Sobota 1 sierpnia

 

„Potem przyszli uczniowie Jana, zabrali zwłoki i złożyli je w grobie. Przybyli też do Jezusa i powiadomili Go o wszystkim.”

 

Dzisiejsza ewangelia jest relacją o konfrontacji Heroda z jego przeszłością i ożywioną działalnością Zbawiciela wśród Galilejczyków. Jedną z cech opisu tej historii jest to, iż podaje same fakty z pewnym wątkiem obawy i strachu u Heroda. Gdy czytamy ostatnie słowa tej ewangelii, możemy odnieść wrażenie, że ewangelista Mateusz nie koncentrował się na przeżyciach, jakie towarzyszyły uczniom Jana oraz samemu Jezusowi. Nie ma nawet o tym wzmianki.
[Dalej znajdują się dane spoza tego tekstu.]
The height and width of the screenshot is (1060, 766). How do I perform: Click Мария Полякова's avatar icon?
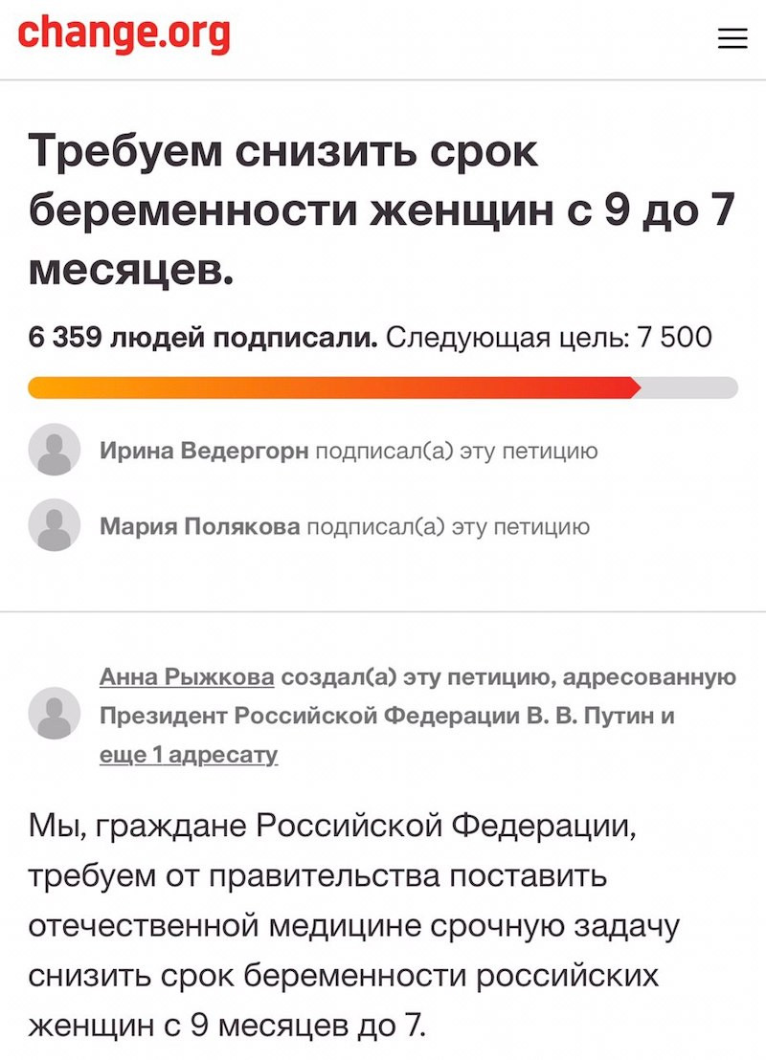click(55, 525)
Dziś zapraszam Ciebie do tego, aby postawić się w sytuacji przyjaciół i uczniów Jana przed i po męczeńskiej śmierci oraz w sytuacji najlepszego przyjaciela – Jezusa Chrystusa. Sam Jan wyrażał swoja osobistą więź z Jezusem w ten sposób: „Ten kto ma oblubienicę, jest oblubieńcem; a przyjaciel oblubieńca, który stoi i słucha go, doznaje najwyższej radości na głos oblubieńca. Ta zaś moja radość doszła do szczytu. Trzeba, by On wzrastał, a ja żebym się umniejszał.” (J 3, 29-30). Dziś może warto wejść w przeżycia i smutek Jezusa i towarzyszyć Mu po stracie przyjaciela… Jezus to samo robi, gdy stracisz część swego życia związanego z kimś, kto być może choruje, a może nawet niedawno odszedł do wieczności.

.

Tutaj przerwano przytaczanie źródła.